Manisha gave some early mesh journey advice:
1) back to data product specification, you should create something that gives teams a very clear idea of what a data product is and encompasses. Scott note: still waiting for someone to open source their data product creation template…
2) if, as Zhamak says, data products are our unit of value exchange in data mesh, then making it easier to exchange value is crucial. Start to create standardized input and output ports so you can easily ingest and serve data. ETL shouldn't be a concept, it's ingest or serving only.
3) really focus on making it easy to discover and then implement SLOs and SLAs. Being able to understand and trust data is crucial to being willing to rely on it. That trust comes from good communication around SLAs.

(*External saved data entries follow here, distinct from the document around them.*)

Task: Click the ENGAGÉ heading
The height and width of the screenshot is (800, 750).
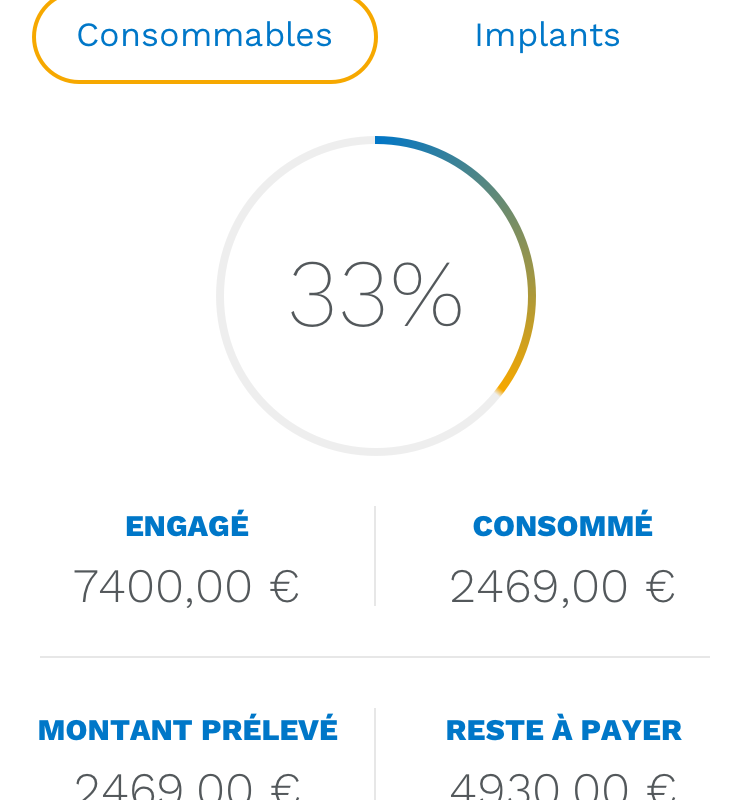Action: pos(187,526)
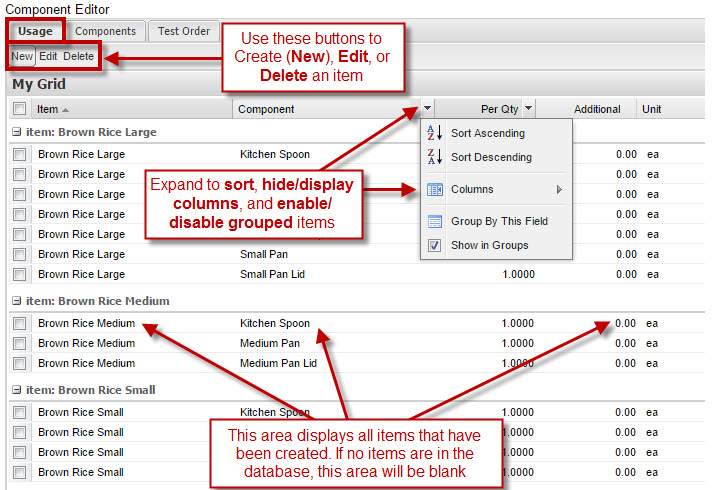Switch to the Components tab
713x490 pixels.
106,31
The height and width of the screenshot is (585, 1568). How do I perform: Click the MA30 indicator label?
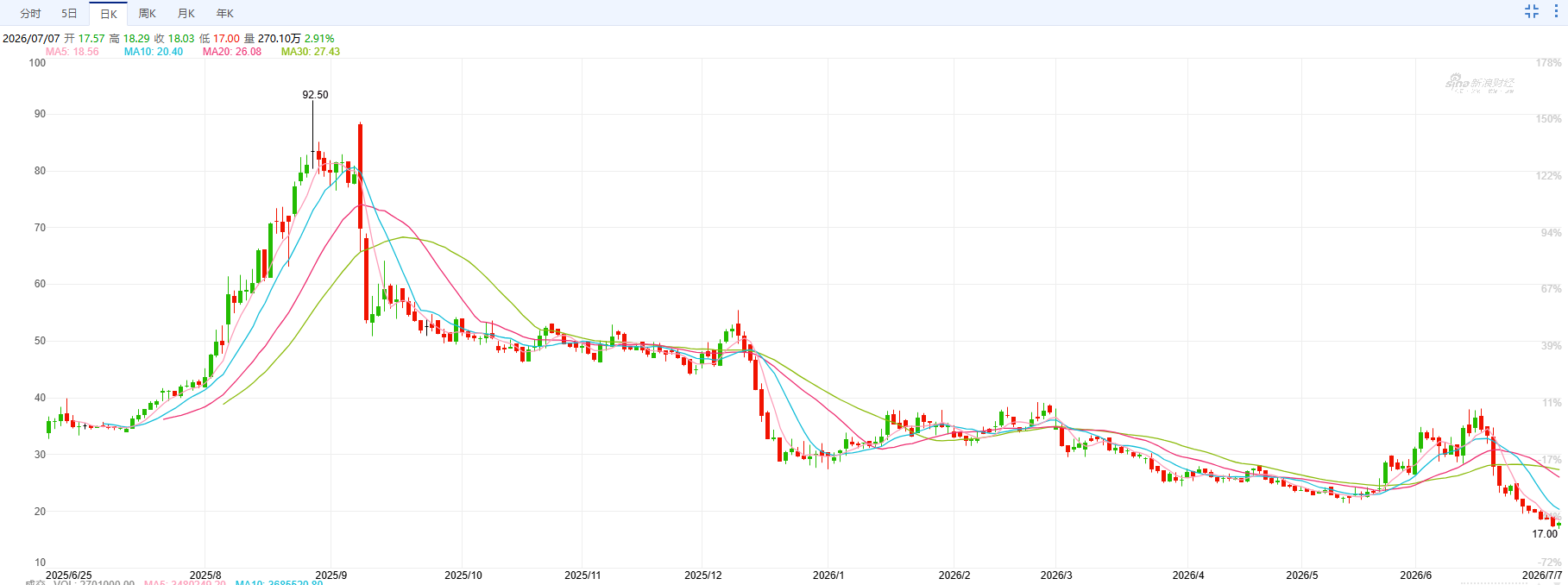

Manisha believes learning the language of the business is crucial for data people. You need to extract the actual business value drivers and build to those so you have to be talking the same language - unfortunately for data people, the language that aligns to business value is usually the business language :) Look to ask more business user-focused questions than trying to get technical.
Quick Tidbits:
"… the data product spec should [at a] minimum talk about the data set ports, domain, service level agreements, how do I share my data, what does data sharing look like…" - Make your data product specification easy to understand what someone will create and what a consumer will receive.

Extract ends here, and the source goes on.